Extract provided:
[Start of Attachment]
Naomi says that the hardest thing about being in this situation in the midst of lockdown is the limited opportunities to make new friends and meet new people at a time when she wants to be forging my new life.

‘But I am very fortunate to have some very good friends across the country and indeed the globe who have been a fantastic support throughout.

‘I do miss my cat though. Animals can be such a comfort.’

It’s important to remember that whatever you are feeling is valid. Whether you’re angry and upset, grateful and positive – or flipping between the two.

Emotions are heightened for everyone right now, but this lockdown will end, and the intensity of whatever you are feeling will fade and become bearable.

Strategies for coping with a crisis during the pandemic
Dr Roberta has offered her strategies for coping with a crisis during this uncertain time – which may be helpful for those of you going through emotional upheaval or heartbreak, on top of everything else.

It’s OK not to feel OK
It is important to recognise, acknowledge and validate your emotional responses to your personal crisis and give them the space and time they need. It is ok, not to feel ok.

With this in mind it is important to mourn for the losses you have experienced that both the personal crisis and pandemic have created.

Set goals and routines
During a personal crisis you can feel overwhelmed, anxious and depressed.

One way to help is to identify what you can control and what is outside your control. To do this, create a list of what needs to be completed, and identify which of the tasks can be attended to in the short, medium and longer term.

A routine can also be helpful.
[End of Attachment]
Dataset extract:
[Start of Attachment]
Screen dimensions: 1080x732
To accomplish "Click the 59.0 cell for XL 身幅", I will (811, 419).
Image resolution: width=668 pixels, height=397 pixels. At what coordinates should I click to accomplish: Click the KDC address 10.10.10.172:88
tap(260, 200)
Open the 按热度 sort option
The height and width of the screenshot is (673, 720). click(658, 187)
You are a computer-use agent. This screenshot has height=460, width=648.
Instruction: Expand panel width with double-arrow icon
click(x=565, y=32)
[End of Attachment]
[Start of Attachment]
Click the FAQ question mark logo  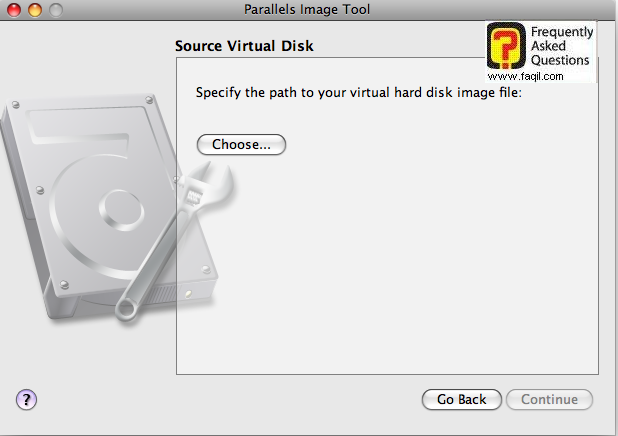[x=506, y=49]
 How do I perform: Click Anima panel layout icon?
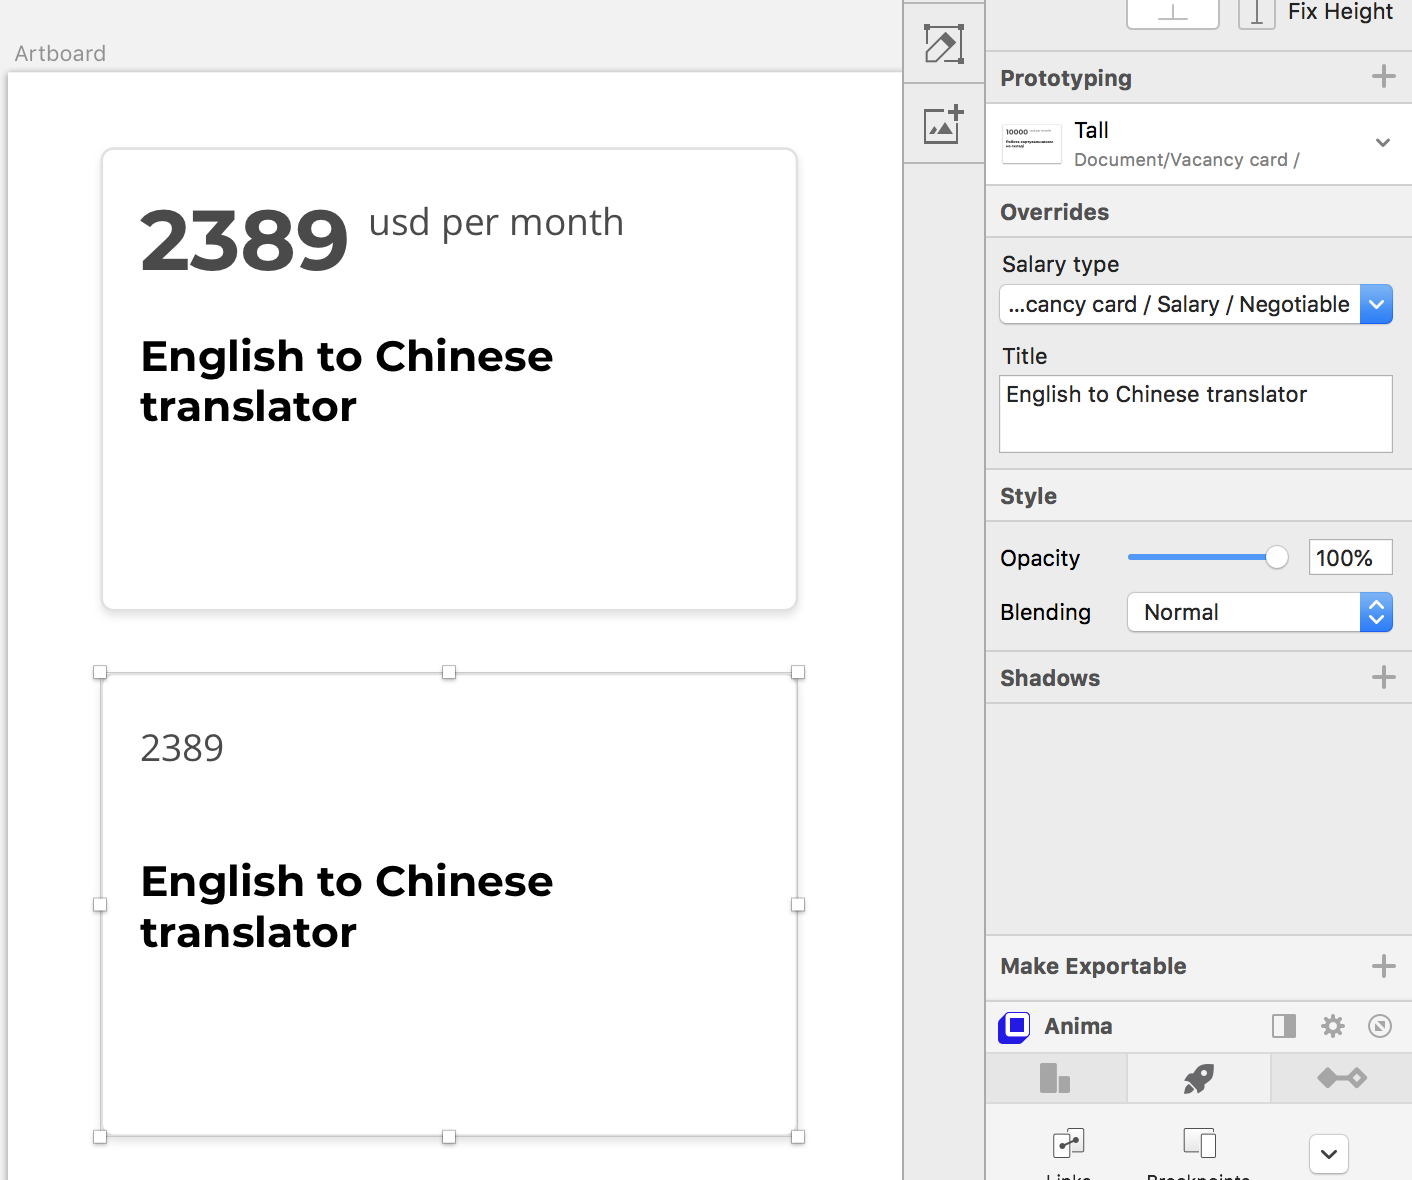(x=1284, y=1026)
[End of Attachment]
Tasks:
1. Summarize the extract on coping during lockdown in exactly two sentences.
2. List the feelings that the extract on coping during lockdown says a personal crisis can bring on.

Results in order:
1. Naomi finds the limited chances to meet new people during lockdown the hardest part of her situation, though good friends have supported her and she misses her cat. The extract says that whatever you feel is valid and will become bearable, and it offers Dr Roberta's strategies: accept that it is OK not to feel OK, mourn your losses, and set goals and routines.

2.
- overwhelmed
- anxious
- depressed